▸ **Directions**: Filter the records below down to lines containing "computer".

[Start of section]

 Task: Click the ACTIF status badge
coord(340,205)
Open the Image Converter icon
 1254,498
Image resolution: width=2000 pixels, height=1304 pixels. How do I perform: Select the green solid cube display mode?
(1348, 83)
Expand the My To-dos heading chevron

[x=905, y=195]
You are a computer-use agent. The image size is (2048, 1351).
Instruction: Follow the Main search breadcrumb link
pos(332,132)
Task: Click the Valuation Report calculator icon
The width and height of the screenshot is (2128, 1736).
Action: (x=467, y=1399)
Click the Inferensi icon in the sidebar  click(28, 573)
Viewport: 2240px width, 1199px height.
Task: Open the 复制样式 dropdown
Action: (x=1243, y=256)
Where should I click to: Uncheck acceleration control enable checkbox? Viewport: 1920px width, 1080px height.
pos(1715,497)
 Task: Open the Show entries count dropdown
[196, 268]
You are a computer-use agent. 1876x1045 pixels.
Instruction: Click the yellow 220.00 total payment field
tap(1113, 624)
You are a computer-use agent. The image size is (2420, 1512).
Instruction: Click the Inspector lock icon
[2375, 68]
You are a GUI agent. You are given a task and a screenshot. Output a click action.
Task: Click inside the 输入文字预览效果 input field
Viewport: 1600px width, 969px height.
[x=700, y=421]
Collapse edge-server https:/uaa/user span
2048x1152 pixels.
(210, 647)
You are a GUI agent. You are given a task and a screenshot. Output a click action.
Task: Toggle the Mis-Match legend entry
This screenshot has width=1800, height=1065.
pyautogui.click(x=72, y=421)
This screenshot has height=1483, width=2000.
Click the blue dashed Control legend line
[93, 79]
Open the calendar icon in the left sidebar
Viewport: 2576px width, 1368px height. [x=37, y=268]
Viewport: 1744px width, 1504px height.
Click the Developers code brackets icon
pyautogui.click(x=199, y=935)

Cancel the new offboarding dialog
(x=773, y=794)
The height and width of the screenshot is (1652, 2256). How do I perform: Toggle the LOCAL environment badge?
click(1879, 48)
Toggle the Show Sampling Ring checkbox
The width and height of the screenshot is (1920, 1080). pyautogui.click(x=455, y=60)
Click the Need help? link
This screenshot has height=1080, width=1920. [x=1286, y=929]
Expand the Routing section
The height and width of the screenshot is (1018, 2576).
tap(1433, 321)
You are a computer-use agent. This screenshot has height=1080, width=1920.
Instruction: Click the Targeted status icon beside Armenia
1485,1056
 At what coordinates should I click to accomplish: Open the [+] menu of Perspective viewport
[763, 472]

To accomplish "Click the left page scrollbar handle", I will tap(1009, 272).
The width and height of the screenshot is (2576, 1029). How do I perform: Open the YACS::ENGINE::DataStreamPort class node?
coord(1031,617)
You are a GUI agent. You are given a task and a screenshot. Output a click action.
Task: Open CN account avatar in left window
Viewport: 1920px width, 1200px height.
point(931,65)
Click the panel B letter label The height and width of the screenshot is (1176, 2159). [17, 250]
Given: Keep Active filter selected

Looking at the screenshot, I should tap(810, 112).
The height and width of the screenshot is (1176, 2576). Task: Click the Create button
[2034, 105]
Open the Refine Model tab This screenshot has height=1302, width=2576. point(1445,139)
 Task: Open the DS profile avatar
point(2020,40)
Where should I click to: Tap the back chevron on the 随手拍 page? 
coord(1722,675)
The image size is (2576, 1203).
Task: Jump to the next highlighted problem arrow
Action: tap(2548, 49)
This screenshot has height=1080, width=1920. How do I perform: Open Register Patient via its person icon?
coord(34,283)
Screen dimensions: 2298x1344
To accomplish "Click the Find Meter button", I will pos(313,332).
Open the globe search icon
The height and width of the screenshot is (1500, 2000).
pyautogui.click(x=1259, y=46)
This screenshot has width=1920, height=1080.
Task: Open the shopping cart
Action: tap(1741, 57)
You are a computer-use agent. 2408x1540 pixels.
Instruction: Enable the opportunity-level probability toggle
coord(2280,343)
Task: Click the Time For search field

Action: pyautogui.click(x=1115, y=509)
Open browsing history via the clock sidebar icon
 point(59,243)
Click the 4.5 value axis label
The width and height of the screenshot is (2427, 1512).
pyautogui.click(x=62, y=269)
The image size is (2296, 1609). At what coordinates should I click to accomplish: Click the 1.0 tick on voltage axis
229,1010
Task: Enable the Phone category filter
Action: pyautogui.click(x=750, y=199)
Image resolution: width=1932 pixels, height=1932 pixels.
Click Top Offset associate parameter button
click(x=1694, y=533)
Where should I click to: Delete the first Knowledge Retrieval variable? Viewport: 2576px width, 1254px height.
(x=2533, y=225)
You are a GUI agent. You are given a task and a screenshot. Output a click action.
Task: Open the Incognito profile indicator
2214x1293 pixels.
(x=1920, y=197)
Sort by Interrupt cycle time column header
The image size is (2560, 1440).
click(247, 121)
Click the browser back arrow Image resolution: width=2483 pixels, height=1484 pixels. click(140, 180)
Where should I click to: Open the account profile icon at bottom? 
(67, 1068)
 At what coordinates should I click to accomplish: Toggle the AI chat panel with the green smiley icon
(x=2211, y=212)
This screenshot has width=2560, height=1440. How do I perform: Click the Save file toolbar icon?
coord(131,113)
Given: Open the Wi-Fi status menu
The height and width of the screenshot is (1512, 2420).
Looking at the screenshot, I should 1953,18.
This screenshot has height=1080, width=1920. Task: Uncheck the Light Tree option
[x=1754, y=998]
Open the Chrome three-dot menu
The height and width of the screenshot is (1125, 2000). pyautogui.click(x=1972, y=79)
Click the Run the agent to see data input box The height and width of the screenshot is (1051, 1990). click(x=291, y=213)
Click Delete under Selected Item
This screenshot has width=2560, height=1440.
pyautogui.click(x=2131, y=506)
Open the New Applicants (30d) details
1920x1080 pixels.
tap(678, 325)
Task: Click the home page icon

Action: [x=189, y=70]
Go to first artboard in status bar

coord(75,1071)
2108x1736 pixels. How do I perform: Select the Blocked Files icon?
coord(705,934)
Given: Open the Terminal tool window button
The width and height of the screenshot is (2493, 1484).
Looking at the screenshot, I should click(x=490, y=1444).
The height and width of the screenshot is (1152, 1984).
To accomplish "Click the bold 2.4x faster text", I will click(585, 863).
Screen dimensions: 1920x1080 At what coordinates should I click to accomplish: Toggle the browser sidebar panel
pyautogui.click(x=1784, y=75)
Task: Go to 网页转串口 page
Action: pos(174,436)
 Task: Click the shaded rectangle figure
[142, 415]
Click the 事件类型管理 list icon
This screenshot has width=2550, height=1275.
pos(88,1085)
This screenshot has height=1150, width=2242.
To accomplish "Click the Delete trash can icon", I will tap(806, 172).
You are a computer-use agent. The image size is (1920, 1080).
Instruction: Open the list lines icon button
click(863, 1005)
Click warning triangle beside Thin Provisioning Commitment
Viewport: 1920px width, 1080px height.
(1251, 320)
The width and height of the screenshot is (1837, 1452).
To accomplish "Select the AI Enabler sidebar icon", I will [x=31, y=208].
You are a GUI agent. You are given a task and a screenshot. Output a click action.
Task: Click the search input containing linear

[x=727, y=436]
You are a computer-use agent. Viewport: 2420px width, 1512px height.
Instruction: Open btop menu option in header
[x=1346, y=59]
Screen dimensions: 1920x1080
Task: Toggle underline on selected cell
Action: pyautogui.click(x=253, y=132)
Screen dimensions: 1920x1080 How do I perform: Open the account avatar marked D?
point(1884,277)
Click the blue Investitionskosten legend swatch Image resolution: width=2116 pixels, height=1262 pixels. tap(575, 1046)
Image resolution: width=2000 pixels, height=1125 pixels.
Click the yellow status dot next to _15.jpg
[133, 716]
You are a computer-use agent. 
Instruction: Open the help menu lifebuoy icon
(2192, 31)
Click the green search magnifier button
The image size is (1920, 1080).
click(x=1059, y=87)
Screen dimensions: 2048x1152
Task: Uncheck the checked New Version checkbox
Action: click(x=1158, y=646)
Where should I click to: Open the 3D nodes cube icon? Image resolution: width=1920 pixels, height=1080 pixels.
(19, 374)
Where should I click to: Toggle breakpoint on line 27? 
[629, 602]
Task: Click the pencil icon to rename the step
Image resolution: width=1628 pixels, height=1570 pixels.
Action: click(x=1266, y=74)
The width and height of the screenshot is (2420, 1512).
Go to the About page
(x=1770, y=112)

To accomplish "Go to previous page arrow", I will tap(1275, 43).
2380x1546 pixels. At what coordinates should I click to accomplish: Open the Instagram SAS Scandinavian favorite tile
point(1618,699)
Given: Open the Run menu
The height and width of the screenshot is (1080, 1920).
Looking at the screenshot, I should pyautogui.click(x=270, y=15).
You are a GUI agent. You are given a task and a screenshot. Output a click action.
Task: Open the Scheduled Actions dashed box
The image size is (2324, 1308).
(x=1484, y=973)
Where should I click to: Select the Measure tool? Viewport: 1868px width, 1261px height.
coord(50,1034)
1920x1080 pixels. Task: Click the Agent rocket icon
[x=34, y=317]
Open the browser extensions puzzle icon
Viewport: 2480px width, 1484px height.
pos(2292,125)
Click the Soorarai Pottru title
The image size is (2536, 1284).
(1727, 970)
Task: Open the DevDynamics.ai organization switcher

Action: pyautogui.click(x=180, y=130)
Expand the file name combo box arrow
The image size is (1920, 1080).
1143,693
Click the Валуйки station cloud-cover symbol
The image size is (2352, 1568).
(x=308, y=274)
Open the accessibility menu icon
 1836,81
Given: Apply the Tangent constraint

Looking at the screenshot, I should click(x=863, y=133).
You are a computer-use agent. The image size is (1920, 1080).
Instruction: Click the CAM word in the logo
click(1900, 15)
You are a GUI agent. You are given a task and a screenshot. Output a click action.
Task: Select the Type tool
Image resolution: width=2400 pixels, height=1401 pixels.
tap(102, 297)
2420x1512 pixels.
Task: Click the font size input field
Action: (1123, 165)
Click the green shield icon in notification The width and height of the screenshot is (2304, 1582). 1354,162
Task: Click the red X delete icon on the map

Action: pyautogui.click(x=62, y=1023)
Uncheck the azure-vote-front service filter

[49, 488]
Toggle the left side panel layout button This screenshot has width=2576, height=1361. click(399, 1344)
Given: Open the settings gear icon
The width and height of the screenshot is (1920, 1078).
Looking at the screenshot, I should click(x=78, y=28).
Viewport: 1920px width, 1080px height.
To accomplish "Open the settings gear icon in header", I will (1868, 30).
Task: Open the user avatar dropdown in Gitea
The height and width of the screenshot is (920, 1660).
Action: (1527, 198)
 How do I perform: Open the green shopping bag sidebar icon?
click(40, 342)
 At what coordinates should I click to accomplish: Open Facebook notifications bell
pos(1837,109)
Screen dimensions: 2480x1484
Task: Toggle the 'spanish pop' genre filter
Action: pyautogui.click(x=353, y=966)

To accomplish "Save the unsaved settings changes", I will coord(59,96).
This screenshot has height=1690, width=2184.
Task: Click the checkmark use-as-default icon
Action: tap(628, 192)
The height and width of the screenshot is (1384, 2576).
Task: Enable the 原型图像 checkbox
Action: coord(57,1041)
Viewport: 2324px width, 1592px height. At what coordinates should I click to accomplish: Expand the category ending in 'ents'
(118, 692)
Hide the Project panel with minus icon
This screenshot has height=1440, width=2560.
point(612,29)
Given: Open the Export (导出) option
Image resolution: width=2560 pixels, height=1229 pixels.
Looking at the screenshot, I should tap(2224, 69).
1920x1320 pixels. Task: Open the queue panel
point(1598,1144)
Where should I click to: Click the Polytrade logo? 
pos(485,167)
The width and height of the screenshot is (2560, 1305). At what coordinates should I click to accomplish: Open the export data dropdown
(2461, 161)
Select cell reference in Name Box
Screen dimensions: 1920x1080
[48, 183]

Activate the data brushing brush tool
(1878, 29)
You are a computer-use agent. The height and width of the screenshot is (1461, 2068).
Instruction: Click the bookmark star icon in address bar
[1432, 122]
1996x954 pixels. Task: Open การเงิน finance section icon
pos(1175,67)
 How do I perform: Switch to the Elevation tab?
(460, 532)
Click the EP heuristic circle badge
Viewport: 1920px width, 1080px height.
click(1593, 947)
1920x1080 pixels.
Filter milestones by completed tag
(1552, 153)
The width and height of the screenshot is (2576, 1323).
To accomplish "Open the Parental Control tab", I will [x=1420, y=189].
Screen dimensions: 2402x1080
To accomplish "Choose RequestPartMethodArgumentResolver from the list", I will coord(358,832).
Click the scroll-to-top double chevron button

[End of section]

▸ **Result of the exercise**:
You are a computer-use agent. The image size is (2048, 1351).
You are a computer-use agent. 1876x1045 pixels.
You are a computer-use agent. The image size is (2420, 1512).
You are a computer-use agent. This screenshot has height=1080, width=1920.
You are a computer-use agent. 2408x1540 pixels.
You are a computer-use agent. The image size is (1920, 1080).
You are a computer-use agent. Viewport: 2420px width, 1512px height.
You are a computer-use agent. 
You are a computer-use agent. The image size is (1920, 1080).
You are a computer-use agent. The height and width of the screenshot is (1461, 2068).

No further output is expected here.